Multivariate Newton's method for equations derived using Sympy


Converting Sympy derived equations to be compatible with scipy.optimize.newton for multivariate problem

I referred to Error using 'exp' in sympy -TypeError and Attribute Error is displayed. I found out that using lambdify will make the symbolic equations compatible with other packages such as numpy and scipy.
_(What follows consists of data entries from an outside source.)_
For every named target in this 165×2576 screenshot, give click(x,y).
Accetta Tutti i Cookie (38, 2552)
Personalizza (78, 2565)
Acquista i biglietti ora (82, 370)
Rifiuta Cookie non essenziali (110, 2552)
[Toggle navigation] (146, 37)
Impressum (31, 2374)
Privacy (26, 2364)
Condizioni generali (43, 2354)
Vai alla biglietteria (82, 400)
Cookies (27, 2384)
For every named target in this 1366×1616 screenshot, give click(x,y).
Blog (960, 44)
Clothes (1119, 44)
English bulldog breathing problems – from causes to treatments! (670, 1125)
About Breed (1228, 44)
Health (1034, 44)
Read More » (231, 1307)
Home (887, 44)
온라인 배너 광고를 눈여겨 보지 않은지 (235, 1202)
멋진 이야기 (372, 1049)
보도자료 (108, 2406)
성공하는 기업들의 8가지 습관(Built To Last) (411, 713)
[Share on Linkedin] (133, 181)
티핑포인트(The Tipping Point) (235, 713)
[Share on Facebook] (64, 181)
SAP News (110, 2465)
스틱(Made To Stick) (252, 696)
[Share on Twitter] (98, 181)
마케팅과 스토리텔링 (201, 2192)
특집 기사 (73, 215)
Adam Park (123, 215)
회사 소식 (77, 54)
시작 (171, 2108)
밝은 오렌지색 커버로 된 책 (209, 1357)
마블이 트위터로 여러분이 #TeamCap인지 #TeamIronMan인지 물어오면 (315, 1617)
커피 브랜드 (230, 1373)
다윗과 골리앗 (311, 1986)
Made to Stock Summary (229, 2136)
This is a continuation of my previous post: Error using 'exp' in sympy -TypeError and Attribute Error is displayed

import numpy as np
import sympy as sym
import scipy.optimize
from sympy import symbols, diff, exp, log, power
from sympy.utilities.lambdify import lambdify

data = [3, 33, 146, 227, 342, 351, 353, 444, 556, 571, 709, 759, 836, 860, 968, 1056, 1726, 1846, 1872, 1986, 2311, 2366, 2608, 2676, 3098, 3278, 3288, 4434, 5034, 5049, 5085, 5089, 5089, 5097, 5324, 5389,5565, 5623, 6080, 6380, 6477, 6740, 7192, 7447, 7644, 7837, 7843, 7922, 8738, 10089, 10237, 10258, 10491, 10625, 10982, 11175, 11411, 11442, 11811, 12559, 12559, 12791, 13121, 13486, 14708, 15251, 15261, 15277, 15806, 16185, 16229, 16358, 17168, 17458, 17758, 18287, 18568, 18728, 19556, 20567, 21012, 21308, 23063, 24127, 25910, 26770, 27753, 28460, 28493, 29361, 30085, 32408, 35338, 36799, 37642, 37654, 37915, 39715, 40580, 42015, 42045, 42188, 42296, 42296, 45406, 46653, 47596, 48296, 49171, 49416, 50145, 52042, 52489, 52875, 53321, 53443, 54433, 55381, 56463, 56485, 56560, 57042, 62551, 62651, 62661, 63732, 64103, 64893, 71043, 74364, 75409, 76057, 81542, 82702, 84566, 88682]
n = len(data)
tn = data[n-1]


b, c = sym.symbols('b c', real=True)

f = -(-n +sum([sym.log(b*c*(num**(c-1))*sym.exp(-b*(num**c))) for num in data]))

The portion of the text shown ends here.